You are reading the documentation for an outdated Corteza release. 2023.9 is the latest stable Corteza release.

Sink Routes

A special resource type that Corteza supports is system sink (system:sink) that is used to respond to API requests. You can use the sink route to implement webhooks; for example, the OAuth flow.

Security model

Authentication with signature

Each sink URL must be signed for security purposes. The signature is generated based on the parameters (path and constraints) and salted.

Refer to the CLI command for details.

Automation script security context

When an HTTP request triggers a script, we are unable to determine who is the invoking user. Because of this, you need to specify the invoking user for the security context (the runAs parameter).

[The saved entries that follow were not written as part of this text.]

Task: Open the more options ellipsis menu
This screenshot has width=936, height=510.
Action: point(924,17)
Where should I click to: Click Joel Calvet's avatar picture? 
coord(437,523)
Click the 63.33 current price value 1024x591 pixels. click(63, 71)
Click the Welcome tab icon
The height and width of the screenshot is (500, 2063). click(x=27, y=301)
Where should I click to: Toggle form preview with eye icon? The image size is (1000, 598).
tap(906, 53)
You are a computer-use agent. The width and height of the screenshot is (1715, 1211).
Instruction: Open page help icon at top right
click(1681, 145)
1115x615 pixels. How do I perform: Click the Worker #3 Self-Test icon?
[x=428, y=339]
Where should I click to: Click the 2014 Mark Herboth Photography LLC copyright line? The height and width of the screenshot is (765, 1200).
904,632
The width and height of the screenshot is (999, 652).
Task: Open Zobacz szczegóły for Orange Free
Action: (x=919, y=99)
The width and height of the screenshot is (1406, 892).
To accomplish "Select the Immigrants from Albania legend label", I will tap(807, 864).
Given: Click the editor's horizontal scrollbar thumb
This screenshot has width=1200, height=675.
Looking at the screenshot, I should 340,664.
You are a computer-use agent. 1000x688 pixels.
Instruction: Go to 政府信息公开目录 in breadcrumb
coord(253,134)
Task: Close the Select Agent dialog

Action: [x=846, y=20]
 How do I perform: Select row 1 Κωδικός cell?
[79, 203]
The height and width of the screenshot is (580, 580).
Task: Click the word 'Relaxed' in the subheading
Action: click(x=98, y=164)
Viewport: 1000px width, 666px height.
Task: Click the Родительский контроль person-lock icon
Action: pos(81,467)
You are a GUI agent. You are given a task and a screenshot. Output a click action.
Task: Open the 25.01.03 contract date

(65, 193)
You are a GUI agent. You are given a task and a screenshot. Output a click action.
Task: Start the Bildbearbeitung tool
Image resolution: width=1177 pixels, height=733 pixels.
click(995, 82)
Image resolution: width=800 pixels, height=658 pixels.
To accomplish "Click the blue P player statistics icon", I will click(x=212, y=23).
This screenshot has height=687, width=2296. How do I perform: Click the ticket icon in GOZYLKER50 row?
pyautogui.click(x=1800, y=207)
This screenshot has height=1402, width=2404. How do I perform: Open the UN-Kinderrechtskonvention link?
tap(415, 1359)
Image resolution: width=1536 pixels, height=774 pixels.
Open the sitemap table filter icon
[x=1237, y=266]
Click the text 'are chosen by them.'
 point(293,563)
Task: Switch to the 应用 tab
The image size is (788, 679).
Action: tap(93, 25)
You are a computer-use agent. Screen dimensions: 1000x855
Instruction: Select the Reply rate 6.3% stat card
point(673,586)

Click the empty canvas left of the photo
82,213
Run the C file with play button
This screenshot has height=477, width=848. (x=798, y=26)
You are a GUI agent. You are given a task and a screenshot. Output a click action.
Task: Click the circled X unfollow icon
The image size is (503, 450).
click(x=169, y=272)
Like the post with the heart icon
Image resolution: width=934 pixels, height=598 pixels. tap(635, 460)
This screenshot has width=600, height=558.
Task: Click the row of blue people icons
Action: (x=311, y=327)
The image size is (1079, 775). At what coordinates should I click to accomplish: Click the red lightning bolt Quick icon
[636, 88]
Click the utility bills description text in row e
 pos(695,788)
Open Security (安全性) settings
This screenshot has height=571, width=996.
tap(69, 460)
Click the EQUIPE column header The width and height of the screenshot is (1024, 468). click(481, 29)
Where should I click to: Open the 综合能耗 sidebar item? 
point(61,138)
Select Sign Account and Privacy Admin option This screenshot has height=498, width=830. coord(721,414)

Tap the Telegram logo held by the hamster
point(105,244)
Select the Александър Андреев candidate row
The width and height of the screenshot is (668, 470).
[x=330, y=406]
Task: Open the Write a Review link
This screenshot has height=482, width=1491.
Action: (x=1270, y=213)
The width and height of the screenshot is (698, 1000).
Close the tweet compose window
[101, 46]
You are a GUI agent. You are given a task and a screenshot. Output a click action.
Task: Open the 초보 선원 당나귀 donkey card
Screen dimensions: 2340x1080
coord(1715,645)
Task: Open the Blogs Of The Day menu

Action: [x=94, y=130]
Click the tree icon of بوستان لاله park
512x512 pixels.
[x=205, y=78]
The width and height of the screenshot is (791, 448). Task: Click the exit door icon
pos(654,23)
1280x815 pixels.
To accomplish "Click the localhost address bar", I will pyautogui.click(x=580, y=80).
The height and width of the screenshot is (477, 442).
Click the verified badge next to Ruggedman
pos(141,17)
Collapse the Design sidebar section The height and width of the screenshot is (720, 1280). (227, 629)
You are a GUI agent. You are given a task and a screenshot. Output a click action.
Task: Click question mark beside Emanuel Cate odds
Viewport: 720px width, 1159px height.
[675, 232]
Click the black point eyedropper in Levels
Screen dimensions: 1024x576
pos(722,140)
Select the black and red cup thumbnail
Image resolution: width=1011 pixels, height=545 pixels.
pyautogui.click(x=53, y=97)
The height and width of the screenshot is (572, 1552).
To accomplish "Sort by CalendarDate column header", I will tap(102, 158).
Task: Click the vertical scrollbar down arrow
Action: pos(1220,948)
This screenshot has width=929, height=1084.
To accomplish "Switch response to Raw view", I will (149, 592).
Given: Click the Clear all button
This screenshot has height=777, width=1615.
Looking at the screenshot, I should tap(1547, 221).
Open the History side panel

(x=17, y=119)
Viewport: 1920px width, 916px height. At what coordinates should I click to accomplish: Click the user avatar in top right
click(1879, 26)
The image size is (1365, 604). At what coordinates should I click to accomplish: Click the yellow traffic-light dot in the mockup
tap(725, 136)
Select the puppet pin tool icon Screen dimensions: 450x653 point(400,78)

The diagram outlines the complete event life cycle from it’s invocation to script execution.
Figure 1. The diagram outlines the complete event life cycle from it’s invocation to script execution.

HTTP request handler

The HTTP request handler validates the request and converts it into a sink request.

The flow outline:
  1. check if the signature is provided,

  2. check if the signature is valid,

  3. check if enforced constraints match the request parameters:

    • HTTP method,

    • content-type,

    • expiration time,

    • maximum body size, and so on.

If the above validation passes, the request becomes a sink request and is processed as any other event.

Sink processor

The sink processor takes the HTTP request and converts it into an event that can trigger automation script on the Corredor server.

The most important thing to note here, is that there are slight deviations based on the content-type of the request. When the request indicates an email (message/rfc822, rfc822, email or mail as the Content-Type), the OnReceive system mail (system:mail) event is raised. Any other case, the OnRequest system sink (system:sink) event is raised.

The sink processor also constructs the proper response (headers and body) based on the request.